**Travail à faire:** Mettez les lignes ci-dessous sous forme de liste JSON de chaînes, à raison d'une chaîne par ligne, sans les lignes vides.

Entrées de la collection
^^^^^^^^

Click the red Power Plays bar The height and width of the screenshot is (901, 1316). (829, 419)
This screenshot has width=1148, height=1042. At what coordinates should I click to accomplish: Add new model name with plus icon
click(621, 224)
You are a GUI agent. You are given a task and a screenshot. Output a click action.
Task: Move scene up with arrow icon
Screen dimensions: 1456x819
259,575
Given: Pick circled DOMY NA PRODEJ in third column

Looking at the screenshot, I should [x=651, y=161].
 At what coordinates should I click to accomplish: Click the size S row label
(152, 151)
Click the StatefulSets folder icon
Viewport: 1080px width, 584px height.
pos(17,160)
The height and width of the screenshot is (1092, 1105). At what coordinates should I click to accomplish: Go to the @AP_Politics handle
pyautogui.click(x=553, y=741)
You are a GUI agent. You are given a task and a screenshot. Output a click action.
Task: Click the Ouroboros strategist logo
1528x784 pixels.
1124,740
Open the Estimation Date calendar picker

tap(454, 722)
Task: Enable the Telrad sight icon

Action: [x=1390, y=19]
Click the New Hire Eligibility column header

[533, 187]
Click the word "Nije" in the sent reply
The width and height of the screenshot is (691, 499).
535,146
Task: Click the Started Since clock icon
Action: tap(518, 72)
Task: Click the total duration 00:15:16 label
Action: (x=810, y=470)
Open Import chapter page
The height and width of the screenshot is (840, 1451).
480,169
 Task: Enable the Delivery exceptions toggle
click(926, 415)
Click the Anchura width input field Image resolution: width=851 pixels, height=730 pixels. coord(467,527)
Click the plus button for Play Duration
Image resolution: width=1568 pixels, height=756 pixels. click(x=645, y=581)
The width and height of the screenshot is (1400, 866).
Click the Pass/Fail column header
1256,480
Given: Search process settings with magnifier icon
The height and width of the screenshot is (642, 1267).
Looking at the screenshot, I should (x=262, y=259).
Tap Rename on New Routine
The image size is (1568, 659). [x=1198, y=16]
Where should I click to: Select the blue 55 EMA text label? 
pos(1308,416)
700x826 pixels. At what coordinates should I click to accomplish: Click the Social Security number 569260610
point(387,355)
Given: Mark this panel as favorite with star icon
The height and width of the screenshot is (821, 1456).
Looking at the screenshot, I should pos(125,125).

^^^^^^^^

**Résultat attendu:**
[
  "Click the red Power Plays bar The height and width of the screenshot is (901, 1316). (829, 419)",
  "This screenshot has width=1148, height=1042. At what coordinates should I click to accomplish: Add new model name with plus icon",
  "click(621, 224)",
  "You are a GUI agent. You are given a task and a screenshot. Output a click action.",
  "Task: Move scene up with arrow icon",
  "Screen dimensions: 1456x819",
  "259,575",
  "Given: Pick circled DOMY NA PRODEJ in third column",
  "Looking at the screenshot, I should [x=651, y=161].",
  " At what coordinates should I click to accomplish: Click the size S row label",
  "(152, 151)",
  "Click the StatefulSets folder icon",
  "Viewport: 1080px width, 584px height.",
  "pos(17,160)",
  "The height and width of the screenshot is (1092, 1105). At what coordinates should I click to accomplish: Go to the @AP_Politics handle",
  "pyautogui.click(x=553, y=741)",
  "You are a GUI agent. You are given a task and a screenshot. Output a click action.",
  "Task: Click the Ouroboros strategist logo",
  "1528x784 pixels.",
  "1124,740",
  "Open the Estimation Date calendar picker",
  "tap(454, 722)",
  "Task: Enable the Telrad sight icon",
  "Action: [x=1390, y=19]",
  "Click the New Hire Eligibility column header",
  "[533, 187]",
  "Click the word \"Nije\" in the sent reply",
  "The width and height of the screenshot is (691, 499).",
  "535,146",
  "Task: Click the Started Since clock icon",
  "Action: tap(518, 72)",
  "Task: Click the total duration 00:15:16 label",
  "Action: (x=810, y=470)",
  "Open Import chapter page",
  "The height and width of the screenshot is (840, 1451).",
  "480,169",
  " Task: Enable the Delivery exceptions toggle",
  "click(926, 415)",
  "Click the Anchura width input field Image resolution: width=851 pixels, height=730 pixels. coord(467,527)",
  "Click the plus button for Play Duration",
  "Image resolution: width=1568 pixels, height=756 pixels. click(x=645, y=581)",
  "The width and height of the screenshot is (1400, 866).",
  "Click the Pass/Fail column header",
  "1256,480",
  "Given: Search process settings with magnifier icon",
  "The height and width of the screenshot is (642, 1267).",
  "Looking at the screenshot, I should (x=262, y=259).",
  "Tap Rename on New Routine",
  "The image size is (1568, 659). [x=1198, y=16]",
  "Where should I click to: Select the blue 55 EMA text label? ",
  "pos(1308,416)",
  "700x826 pixels. At what coordinates should I click to accomplish: Click the Social Security number 569260610",
  "point(387,355)",
  "Given: Mark this panel as favorite with star icon",
  "The height and width of the screenshot is (821, 1456).",
  "Looking at the screenshot, I should pos(125,125)."
]